What this task involves >> Whenever the word "agent" turns up in a line below, that line should be copied.

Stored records

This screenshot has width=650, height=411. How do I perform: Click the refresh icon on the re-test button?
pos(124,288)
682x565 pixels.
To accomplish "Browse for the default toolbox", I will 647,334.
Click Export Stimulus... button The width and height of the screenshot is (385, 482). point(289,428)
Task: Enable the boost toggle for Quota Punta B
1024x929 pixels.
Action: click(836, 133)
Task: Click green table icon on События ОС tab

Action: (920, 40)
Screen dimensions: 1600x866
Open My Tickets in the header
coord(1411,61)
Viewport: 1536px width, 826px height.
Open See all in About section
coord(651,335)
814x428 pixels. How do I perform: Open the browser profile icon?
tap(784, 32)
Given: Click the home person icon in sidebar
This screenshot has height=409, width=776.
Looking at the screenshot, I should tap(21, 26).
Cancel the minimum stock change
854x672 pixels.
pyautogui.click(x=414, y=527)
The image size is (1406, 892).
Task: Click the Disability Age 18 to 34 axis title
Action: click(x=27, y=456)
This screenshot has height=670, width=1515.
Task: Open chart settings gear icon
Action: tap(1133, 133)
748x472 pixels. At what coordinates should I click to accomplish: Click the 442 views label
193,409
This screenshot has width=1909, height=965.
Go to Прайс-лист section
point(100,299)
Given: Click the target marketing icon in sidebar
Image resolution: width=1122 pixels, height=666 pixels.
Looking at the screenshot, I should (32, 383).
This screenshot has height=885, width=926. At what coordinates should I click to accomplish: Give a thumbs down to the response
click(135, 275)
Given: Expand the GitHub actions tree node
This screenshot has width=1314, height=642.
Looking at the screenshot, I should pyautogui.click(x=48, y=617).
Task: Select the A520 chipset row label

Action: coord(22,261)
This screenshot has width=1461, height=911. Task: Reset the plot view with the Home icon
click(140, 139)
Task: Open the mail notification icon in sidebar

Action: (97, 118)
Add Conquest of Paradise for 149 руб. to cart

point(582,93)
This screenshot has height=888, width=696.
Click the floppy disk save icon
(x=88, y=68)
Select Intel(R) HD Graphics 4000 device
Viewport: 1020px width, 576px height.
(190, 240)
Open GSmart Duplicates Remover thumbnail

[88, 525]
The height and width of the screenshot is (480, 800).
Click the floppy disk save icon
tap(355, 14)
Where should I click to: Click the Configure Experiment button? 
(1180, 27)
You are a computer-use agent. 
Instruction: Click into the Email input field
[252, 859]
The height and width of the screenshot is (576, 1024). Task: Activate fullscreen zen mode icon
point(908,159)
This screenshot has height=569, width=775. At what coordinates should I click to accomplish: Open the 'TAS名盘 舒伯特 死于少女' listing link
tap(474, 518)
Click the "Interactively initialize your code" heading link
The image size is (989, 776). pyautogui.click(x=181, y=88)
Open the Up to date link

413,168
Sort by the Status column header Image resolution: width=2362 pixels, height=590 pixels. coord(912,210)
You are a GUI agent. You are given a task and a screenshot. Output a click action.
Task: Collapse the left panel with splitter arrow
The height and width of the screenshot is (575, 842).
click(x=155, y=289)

Reply >>
You are a computer-use agent. 
You are a GUI agent. You are given a task and a screenshot. Output a click action.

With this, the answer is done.